However, I see a drawback with not binding to an IP address. I'll mention two tests I did to show the drawback. The first one is on the nose test:
TEST ONE
1. I configure 2 IP addresses on one interface.
2. I add a REJECT rule on the second IP address. such that all traffic using the second IP address is dropped
3. I configure LNet to use that interface.
4. All LNet traffic binds against the second address and all traffic is dropped
TEST TWO
1. I configure routing and rules such that anything using the first IP address on the interfaces egress the desired NIC
2. Run an lnet self test and monitor traffic via "netstat -i"
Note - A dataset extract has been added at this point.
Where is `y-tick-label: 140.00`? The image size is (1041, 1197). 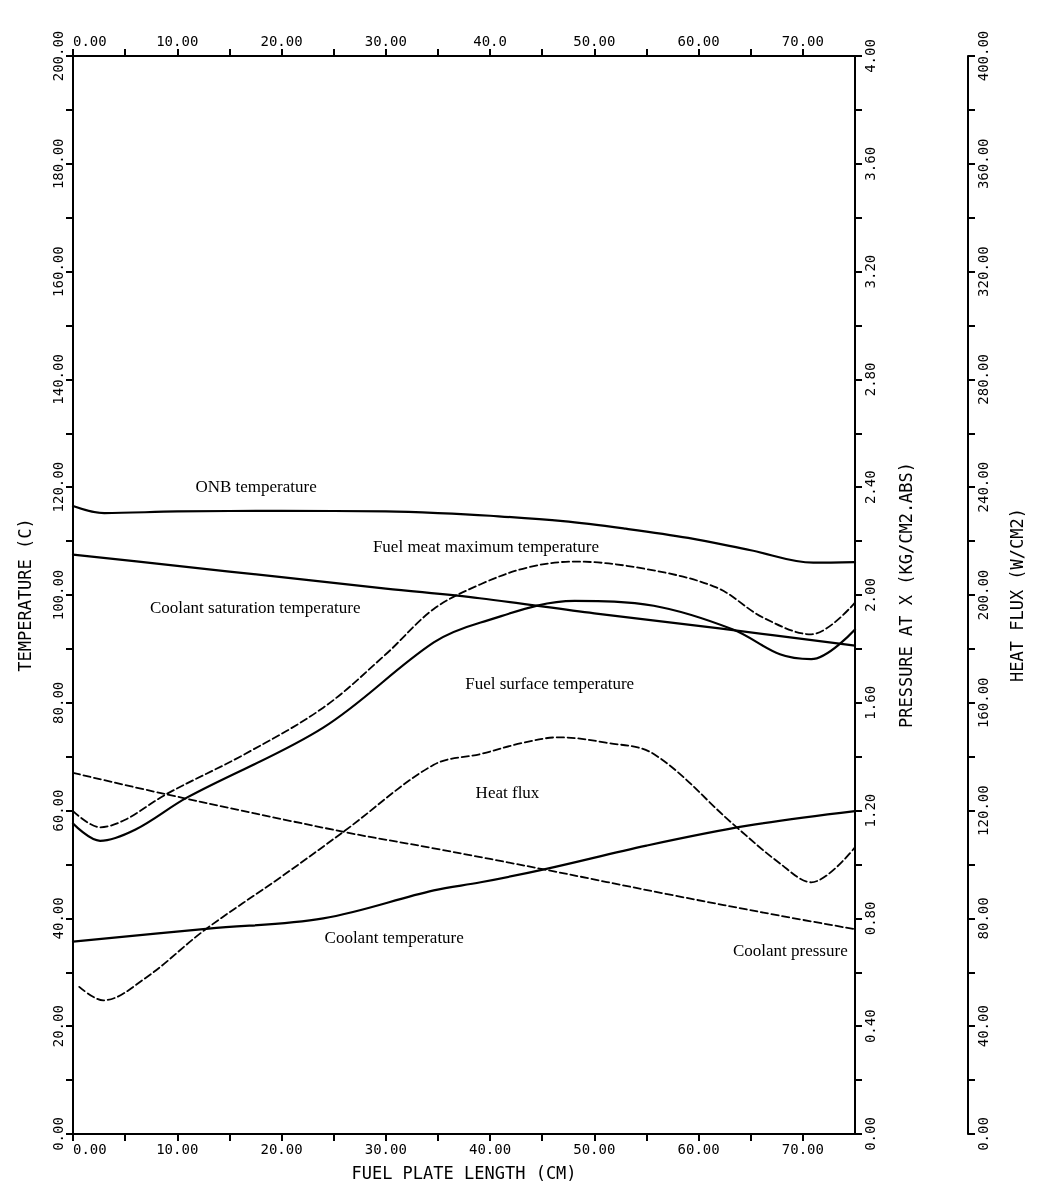 y-tick-label: 140.00 is located at coordinates (58, 380).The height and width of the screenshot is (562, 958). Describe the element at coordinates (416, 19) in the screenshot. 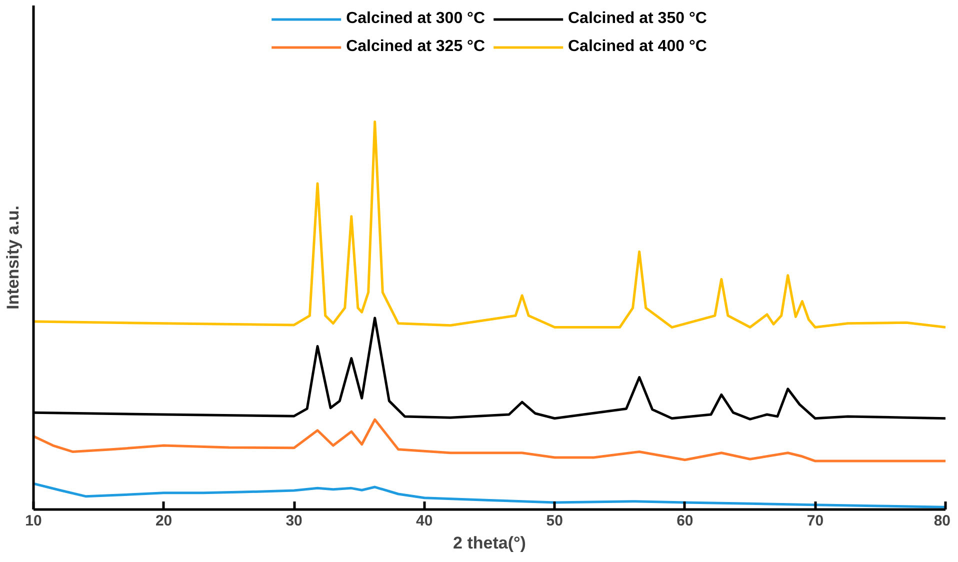

I see `legend-label: Calcined at 300 °C` at that location.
3. Since the socket is being bound to the second IP on the interfaces the rules are not being hit and traffic is not distributed as expected
From the below stats, only eth0 is being using for TXs
Kernel Interface table Iface MTU RX-OK RX-ERR RX-DRP RX-OVR TX-OK TX-ERR TX-DRP TX-OVR Flg eth0 1500 115139 0 1840 0 1025644 0 0 0 BMRU eth1 1500 115627 0 3597 0 24 0 0 0 BMRU eth2 1500 179972 0 132 0 23 0 0 0 BMRU lo 65536 372 0 0 0 372 0 0 0 LRU
LNet is a virtual networking layer on top of the physical network. The admin should have control over not only the interface LNet uses, but also the IP address. I admit, that currently our user space tools only bind to the interface (although ip2nets allows specifying IP ranges). However, I see situations, especially as ethernet becomes more widely used on sites, that admins might want the control to configure multiple IP addresses, route packets using each IP address differently and have Lustre go over one of the specific routes, while dealing with applications using the second IP address differently.